El papa continua con fuerza. “La tentación es descuidar la confianza de la fe para descender de la cruz, para complacer al pueblo y no quedarse allí, con el fin de cumplir la voluntad del Padre, para doblarse al espíritu mundano en vez de purificarlo y encauzarlo hacia el Espíritu de Dios”. Del mismo modo, hay “la tentación de descuidar la realidad” la verdadera avestruz con la cabeza en la tierra mientras el mundo gira.
El trabajo que tenemos por delante es una misión crítica en nombre de la familia, la sociedad y la iglesia.
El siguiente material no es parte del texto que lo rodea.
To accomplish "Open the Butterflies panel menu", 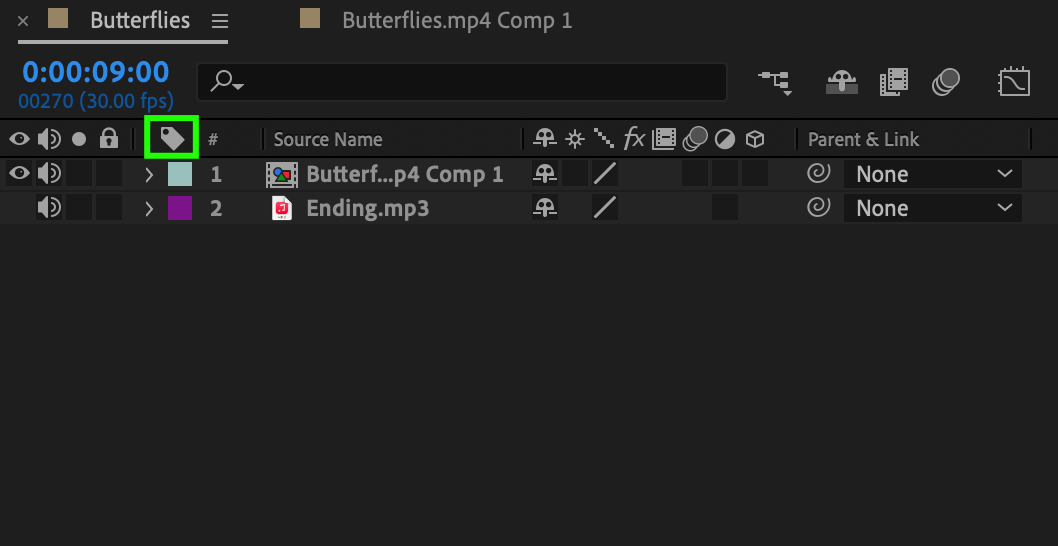I will click(219, 21).
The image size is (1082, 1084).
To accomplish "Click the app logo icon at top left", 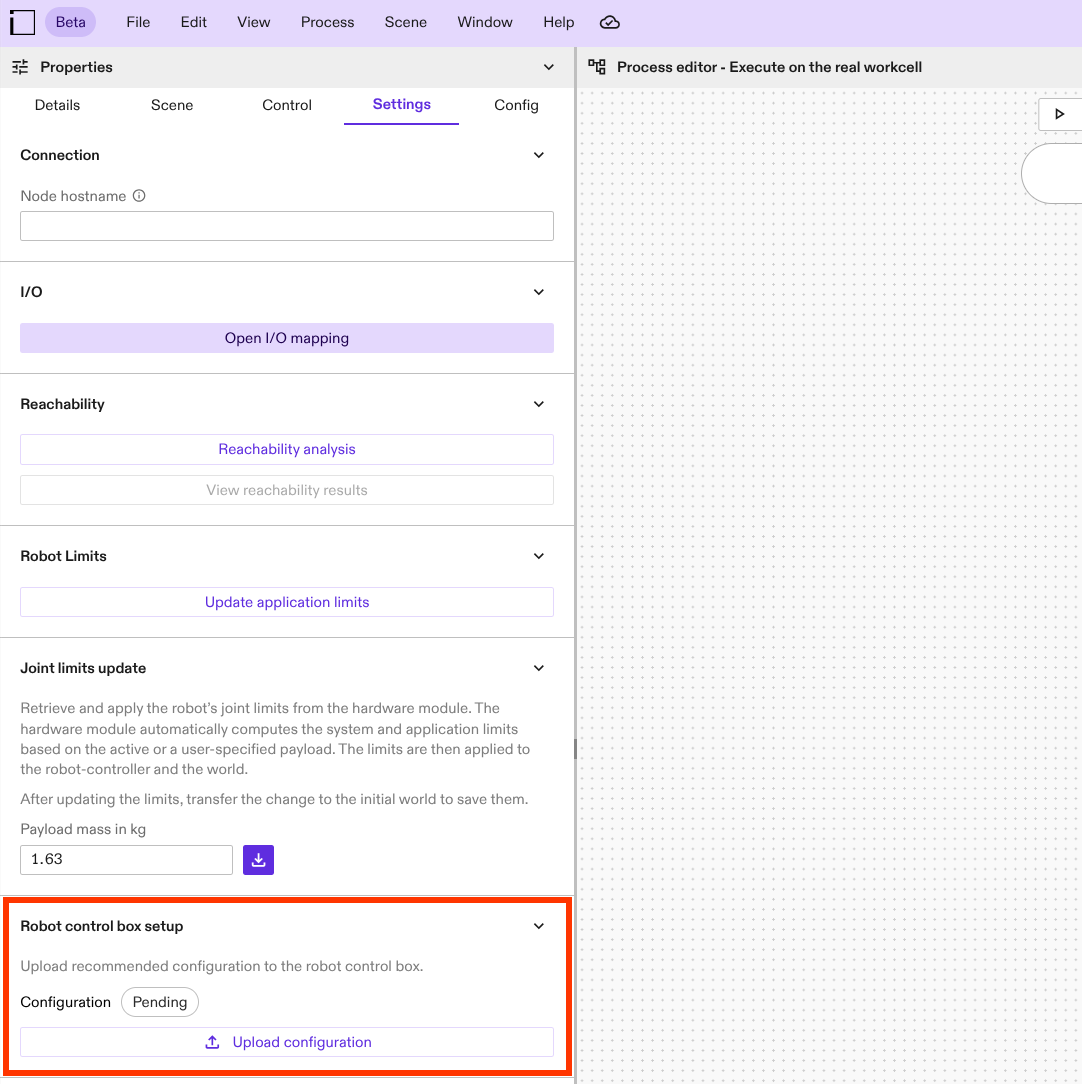I will point(22,22).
El papa Francisco, con profunda preocupación, revela el camino de la compasión y la verdad.
“He tenido la sensación de que lo que se ha puesto ante nuestros ojos es el bien de la iglesia, de las familias, y de la ley suprema, el “bien de las almas”. Y esto siempre lo hemos dicho aquí en la sala sin jamás poner en cuestión las verdades fundamentales del sacramento del matrimonio; su indisolubilidad, unidad, fidelidad, fecundidad, y apertura a la vida. …Y esta es la iglesia, la viña del Señor, la madre fecunda y cuidadosa maestra, que no tiene miedo de enrollarse las mangas para verter aceite y vino sobre las heridas de la gente; quien no ve la humanidad como una casa de cristal para juzgar o clasificar a la gente. Es la iglesia que no tiene miedo de comer y beber con prostitutas y pecadores.
La alegría y la esperanza del evangelio para todos los hombres está muy clara en el cierre las reflexiones del papa Francisco, lo que abre la puerta a un Año de Gracia y Favor del Señor con el objetivo de orientar a la iglesia más profundamente en el misterio de Dios. Es un tiempo muy emocionante. Qué el Espíritu Santo abra nuestra mente y corazón para conocer la bondad del Señor.